Login  Register

Re: Multi-GPU processing inconsistent.

Posted by The.Scotsman on Jan 26, 2014; 12:47am
URL: https://forum.jogamp.org/Multi-GPU-processing-inconsistent-tp4031306p4031353.html

Thanks for the quick response!

Each comparison computation is completely independent.
I'm not currently using a clFlush/clFinish for each individual CLTask, as that doesn't seem appropriate.
However, I am doing a CLCommandQueuePool.flushQueues() & finishQueues(), but it doesn't appear to make a difference.

The CLCommandQueuePool class acts like a threaded job queue, where each job (CLTask) is scheduled as soon as a device is available.
(Benchmarks that I've done have shown the implementation to be very efficient!)

The CLTask.execute() method passes a CLSimpleQueueContext argument, which varies for each device.
So each CLTask has an associated CLContext & CLCommandQueue.

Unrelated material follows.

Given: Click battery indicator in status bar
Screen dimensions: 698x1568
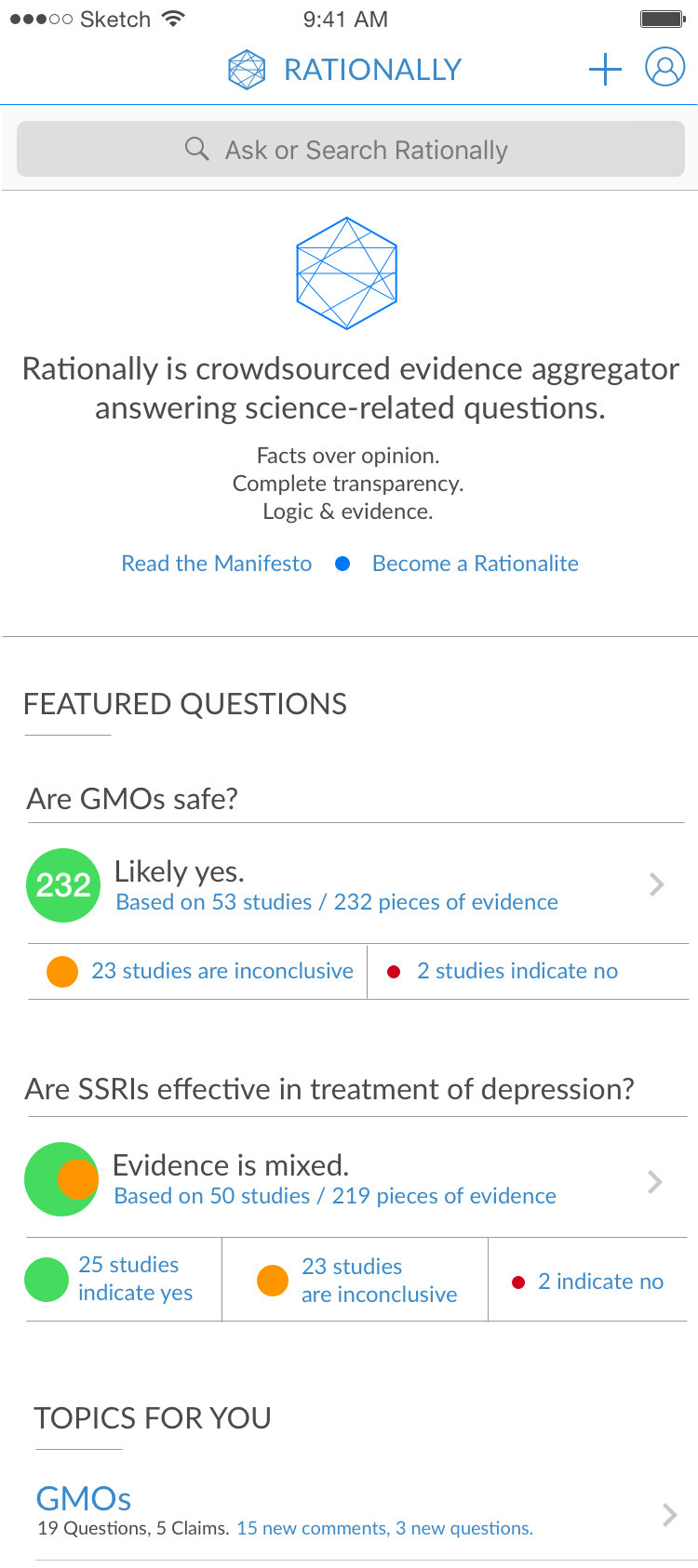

I see two potential sources of error:
1) A CLTask is performed on a given device before the previous CLTask for that device is complete.
2) There is some issue with copying the same memory to multiple contexts simultaneously.
 
However, recalling that the computations are performed perfectly when using a single device, the first seems unlikely.
The second scenario would occur somewhat randomly, which is the observed behavior.

Since there is no exception thrown, further troubleshooting will require a substantial amount of debugging...